If you wanted to invest in something inexpensive and safe for indoor use...and also outdoor.
If you were using it to shoot people (sounds terrible).
Merci.
Well. Huge differences. Technically speaking they are different kinds of instruments, creating light in different ways. We'll skip that and get to the parts that are of interest, use in film making.
"Tungsten" is sort of a generic term these days that can refer to any light in the 3200K color temperature range. If that's confusing, then I recommend looking over this:
http://en.wikipedia.org/wiki/Color_temperature
You'll notice that 3200 falls in the range of an "incandescent light bulb." Household incandescent live in this territory, but will vary. 3200K is what "pro" lights are balanced to create when shooting "tungsten."
I'll skip over daylight (5600K typically), but the wiki should cover that well. 3200K and 5600K are probably the most common light temperatures you will see when shooting.
Now, with fluorescent light things get a bit dodgy. Are you talking about CFL style lighting, or the sort of fluorescent light you would see in a typical office building? There are minor differences, but they all have varying levels of one particular problem:
Green Spike.
Standard fluorescent light does not give an even curve on a spectrometer. There are spikes at specific wavelengths that create our interpretation of the color of the light. Particularly green spikes the hardest. This is true even in "balanced" CFL bulbs which are supposed to give a specific color temperature. (2700K and 5000K are common now a days) Even though these bulbs have a measurable temperature output, they do spike specific wavelengths, and still spike strongly in green.
This, as you may have guessed looks TERRIBLE when lighting people. Regular office/household flourescents are the worst. There are gels specifically to remove the green from this sort of light.
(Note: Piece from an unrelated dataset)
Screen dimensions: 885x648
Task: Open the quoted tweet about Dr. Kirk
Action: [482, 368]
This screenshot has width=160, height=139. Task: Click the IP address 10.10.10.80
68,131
Interestingly, this is the use of the "tint" metadata feature of the RED camera. "Tint" in this instance is actually a magenta/green slider allowing you to adjust for this sort of thing when post processing the RAW footage.
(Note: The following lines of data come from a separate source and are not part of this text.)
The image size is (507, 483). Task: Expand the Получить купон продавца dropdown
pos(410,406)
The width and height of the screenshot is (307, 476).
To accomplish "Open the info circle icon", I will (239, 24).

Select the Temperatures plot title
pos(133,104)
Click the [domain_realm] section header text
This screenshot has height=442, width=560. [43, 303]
Among all the schools of thought and the varying techniques for getting beautiful skin tones, the one thing that seems to be universal is that the green spike in flourescent light is just brutal.
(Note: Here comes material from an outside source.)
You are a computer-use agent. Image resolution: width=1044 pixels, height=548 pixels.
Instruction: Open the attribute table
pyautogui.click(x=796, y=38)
If you want an example of what this sort of light looks like to a tungsten balanced camera, watch the drug store scene of Natural Born Killers.
That said...
There are lots of CFL lighting tools available these days - very interesting. All of the bulbs I tested recently still had a small amount of green spike to them. Not really enough to worry about gelling them, but if I were using those exclusively I would probably adjust out some of the green in one way or another.
Also something else problematic I ran into when looking at CFL solutions:
I could find "high output" bulbs (up to 300w equivalent), let's call that feature A.
I could find dimmable CFL bulbs (feature B)
I could find "balanced" CFL bulbs (Feature C)
I could not find all three (A, B, and C) in a single bulb. I could find A and C, or A and B, but not all of the above. The bulbs that were dimmable were useless from a color temperature perspective. The bulbs with a semi-standard color temperature (or at least consistent so I could predict their usage) were not available as dimmable high output bulbs. That got sort of frustrating.
Regarding safe for indoor/outdoor use - that is more a function of the equipment than the light bulb itself. Poke around at some of the "Chinese knock-off" lighting threads on this board. Darty's posts in those threads about what to look for in a lighting instrument are basically canon when it comes to safety.
Aegis mentions an important point that I forgot to add - we see things using eyes that constantly adapt to lighting conditions. Cameras cannot do this, especially with color temperature.